Recently I discussed how most of the time when people refer to a "PR crisis" they simply are referring to an actual crisis, in which an organization has failed in its basic mission and no amount of spin will save the day.
Then there's Netflix. If a genuine PR crisis is one in which an organization's response to its problems actually make the problems worse, than congratulations, Netflix, you have a real PR crisis on your hands. Case in point, your CEO just won't shut up:
Last month, when announcing Qwikster, you apologized for the way Netflix handled its price hikes, writing, “In hindsight I slid into arrogance based upon past success.” But wasn’t introducing Qwikster the way you did the most arrogant move of all?
No, I think it was just a mistake in underestimating the depth of emotional attachment to Netflix. (link)

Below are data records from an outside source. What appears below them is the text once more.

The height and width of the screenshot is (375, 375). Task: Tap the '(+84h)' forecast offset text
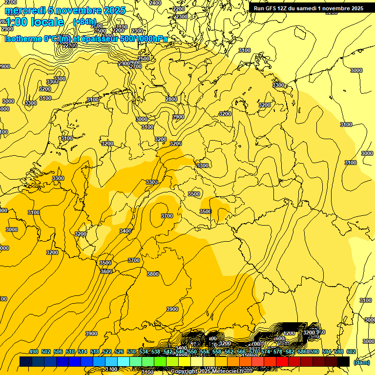84,22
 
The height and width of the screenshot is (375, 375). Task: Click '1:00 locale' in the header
34,22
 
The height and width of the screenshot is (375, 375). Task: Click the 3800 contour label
153,274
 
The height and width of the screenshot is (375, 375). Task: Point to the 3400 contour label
125,231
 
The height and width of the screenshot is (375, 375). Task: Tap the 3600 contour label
106,271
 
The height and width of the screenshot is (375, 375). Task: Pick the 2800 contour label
171,99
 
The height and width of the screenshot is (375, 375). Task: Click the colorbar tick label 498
34,352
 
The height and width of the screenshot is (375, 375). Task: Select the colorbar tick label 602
351,352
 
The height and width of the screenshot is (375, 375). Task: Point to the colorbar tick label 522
107,352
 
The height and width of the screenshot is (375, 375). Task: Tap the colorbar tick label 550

Really? People were angry and turned your company into a laughingstock because they were too emotionally invested in it? Please. They were angry because a company built on convenience was now going to require them to maintain two separate accounts, with two separate billings, in order to pay more money to get, at best, the exact same level of service. And to boot, you picked a name that screamed "Failed Internet Start-up, Circa 1999."
If Netflix CEO Reed Hastings really believes the problem was his customers "emotional attachment to Netflix," then it could be a long time before this company -- and its plummeting stock -- hit rock bottom.